**DIRECTIONS FOR THIS TASK:**
Find the line with "August 2019 (52, 1524)" and the line with "Moschopolis (56, 420)" in the entries below; output exactly those two lines, every line between them, and no others.

**Saved entries:**
# # # # #

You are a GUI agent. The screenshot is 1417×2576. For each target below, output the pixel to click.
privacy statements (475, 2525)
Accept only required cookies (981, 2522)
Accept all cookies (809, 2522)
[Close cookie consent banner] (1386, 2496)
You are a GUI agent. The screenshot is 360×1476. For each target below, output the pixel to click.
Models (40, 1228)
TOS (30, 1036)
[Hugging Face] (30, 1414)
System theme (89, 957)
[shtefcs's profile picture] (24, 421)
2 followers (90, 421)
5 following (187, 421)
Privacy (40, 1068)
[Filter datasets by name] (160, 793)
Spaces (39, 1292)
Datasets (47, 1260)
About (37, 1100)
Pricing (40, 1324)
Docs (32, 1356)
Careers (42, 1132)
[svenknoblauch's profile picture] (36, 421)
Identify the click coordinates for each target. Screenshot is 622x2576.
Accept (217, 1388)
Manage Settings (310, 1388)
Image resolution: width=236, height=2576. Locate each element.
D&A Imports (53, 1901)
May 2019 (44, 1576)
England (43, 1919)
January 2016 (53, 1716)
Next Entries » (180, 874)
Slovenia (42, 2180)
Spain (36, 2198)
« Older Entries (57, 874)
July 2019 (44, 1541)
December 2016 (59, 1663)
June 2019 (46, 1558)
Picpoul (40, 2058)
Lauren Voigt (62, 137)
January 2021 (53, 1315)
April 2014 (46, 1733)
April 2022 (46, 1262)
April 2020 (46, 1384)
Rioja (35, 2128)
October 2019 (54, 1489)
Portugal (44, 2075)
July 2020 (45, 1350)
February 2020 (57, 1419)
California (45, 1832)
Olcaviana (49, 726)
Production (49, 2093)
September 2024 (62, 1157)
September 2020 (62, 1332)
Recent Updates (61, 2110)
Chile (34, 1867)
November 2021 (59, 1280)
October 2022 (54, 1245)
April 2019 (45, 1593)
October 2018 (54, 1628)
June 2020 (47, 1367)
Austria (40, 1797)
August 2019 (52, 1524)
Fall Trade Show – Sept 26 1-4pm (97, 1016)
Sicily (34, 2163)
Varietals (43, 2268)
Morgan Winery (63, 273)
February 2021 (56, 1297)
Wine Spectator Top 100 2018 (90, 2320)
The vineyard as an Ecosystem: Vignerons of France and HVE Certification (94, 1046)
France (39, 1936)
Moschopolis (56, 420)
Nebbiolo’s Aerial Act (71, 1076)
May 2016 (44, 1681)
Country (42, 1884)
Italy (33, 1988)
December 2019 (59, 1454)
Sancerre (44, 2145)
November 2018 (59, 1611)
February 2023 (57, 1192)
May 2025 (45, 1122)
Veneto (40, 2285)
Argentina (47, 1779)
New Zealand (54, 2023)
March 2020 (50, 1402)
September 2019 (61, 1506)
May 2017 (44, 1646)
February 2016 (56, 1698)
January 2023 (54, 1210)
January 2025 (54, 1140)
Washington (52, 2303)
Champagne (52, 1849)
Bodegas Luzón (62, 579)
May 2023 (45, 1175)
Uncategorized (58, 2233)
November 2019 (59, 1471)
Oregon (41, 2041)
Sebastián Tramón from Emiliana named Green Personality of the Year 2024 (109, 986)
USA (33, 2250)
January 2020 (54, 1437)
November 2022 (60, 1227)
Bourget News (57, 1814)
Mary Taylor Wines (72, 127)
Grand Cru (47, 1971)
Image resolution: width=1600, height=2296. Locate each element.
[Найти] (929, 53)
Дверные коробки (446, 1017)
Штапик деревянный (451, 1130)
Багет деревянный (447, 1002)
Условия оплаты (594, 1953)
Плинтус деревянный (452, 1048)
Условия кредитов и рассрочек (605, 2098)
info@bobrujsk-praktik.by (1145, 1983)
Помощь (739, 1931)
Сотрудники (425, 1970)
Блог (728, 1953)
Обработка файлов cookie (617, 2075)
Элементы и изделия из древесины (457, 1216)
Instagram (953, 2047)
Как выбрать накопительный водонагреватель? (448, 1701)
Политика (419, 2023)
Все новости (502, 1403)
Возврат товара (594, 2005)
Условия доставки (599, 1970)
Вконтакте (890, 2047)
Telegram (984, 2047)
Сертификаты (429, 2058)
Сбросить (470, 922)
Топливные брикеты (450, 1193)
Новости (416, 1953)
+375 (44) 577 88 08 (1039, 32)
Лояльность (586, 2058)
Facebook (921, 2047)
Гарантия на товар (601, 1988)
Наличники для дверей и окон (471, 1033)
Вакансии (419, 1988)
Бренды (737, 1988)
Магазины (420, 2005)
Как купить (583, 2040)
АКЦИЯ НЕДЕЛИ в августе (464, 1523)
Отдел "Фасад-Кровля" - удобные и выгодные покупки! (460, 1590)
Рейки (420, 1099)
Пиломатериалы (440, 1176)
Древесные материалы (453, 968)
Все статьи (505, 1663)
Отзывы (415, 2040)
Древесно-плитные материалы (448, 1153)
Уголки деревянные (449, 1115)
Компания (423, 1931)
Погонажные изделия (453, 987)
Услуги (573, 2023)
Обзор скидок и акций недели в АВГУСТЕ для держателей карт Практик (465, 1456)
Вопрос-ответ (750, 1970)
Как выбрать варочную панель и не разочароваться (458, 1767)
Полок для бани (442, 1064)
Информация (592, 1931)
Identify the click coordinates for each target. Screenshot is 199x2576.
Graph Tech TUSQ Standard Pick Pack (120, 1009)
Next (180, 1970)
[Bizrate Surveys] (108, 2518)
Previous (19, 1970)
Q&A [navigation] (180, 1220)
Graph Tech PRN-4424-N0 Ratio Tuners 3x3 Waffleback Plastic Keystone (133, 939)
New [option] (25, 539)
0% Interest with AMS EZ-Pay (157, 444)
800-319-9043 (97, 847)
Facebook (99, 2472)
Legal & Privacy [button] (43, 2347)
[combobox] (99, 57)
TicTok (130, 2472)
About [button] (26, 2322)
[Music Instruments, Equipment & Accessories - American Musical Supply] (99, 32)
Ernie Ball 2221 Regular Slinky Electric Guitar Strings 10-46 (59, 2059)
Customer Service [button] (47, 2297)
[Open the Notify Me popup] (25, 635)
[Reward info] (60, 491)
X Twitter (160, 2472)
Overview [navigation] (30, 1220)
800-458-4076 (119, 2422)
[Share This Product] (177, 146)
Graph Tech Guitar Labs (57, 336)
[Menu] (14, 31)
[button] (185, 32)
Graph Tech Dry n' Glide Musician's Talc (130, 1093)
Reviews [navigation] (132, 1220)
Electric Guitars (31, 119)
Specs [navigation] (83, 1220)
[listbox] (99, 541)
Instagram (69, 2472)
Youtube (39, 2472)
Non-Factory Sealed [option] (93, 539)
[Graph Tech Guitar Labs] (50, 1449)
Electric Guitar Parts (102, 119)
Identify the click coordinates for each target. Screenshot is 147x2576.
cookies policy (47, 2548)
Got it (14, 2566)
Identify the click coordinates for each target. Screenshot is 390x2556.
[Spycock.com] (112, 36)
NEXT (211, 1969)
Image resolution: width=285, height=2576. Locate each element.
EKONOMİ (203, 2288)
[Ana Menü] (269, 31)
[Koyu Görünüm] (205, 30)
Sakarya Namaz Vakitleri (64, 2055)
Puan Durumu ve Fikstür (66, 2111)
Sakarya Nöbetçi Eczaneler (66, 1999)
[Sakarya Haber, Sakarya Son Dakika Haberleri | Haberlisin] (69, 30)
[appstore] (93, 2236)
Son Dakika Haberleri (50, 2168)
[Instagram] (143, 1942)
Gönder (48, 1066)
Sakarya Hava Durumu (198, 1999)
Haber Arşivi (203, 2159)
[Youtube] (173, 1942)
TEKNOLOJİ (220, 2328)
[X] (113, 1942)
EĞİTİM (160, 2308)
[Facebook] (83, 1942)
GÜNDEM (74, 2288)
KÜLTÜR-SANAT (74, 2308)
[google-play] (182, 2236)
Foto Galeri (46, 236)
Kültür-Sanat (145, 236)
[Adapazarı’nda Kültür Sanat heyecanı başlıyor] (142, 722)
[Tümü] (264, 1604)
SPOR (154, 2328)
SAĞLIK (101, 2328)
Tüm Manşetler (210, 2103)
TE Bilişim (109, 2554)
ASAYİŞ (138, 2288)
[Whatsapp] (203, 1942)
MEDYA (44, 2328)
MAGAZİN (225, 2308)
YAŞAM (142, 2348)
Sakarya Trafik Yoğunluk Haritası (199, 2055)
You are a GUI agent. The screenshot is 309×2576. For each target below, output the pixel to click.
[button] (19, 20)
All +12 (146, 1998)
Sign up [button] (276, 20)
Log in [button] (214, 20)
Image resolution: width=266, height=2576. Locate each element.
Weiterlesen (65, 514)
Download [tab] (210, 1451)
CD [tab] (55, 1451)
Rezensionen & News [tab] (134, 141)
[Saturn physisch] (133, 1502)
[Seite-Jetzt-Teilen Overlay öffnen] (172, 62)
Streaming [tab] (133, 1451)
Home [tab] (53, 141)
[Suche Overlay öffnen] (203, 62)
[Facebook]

# # # # #

**REPLY:**
August 2019 (52, 1524)
Fall Trade Show – Sept 26 1-4pm (97, 1016)
Sicily (34, 2163)
Varietals (43, 2268)
Morgan Winery (63, 273)
February 2021 (56, 1297)
Wine Spectator Top 100 2018 (90, 2320)
The vineyard as an Ecosystem: Vignerons of France and HVE Certification (94, 1046)
France (39, 1936)
Moschopolis (56, 420)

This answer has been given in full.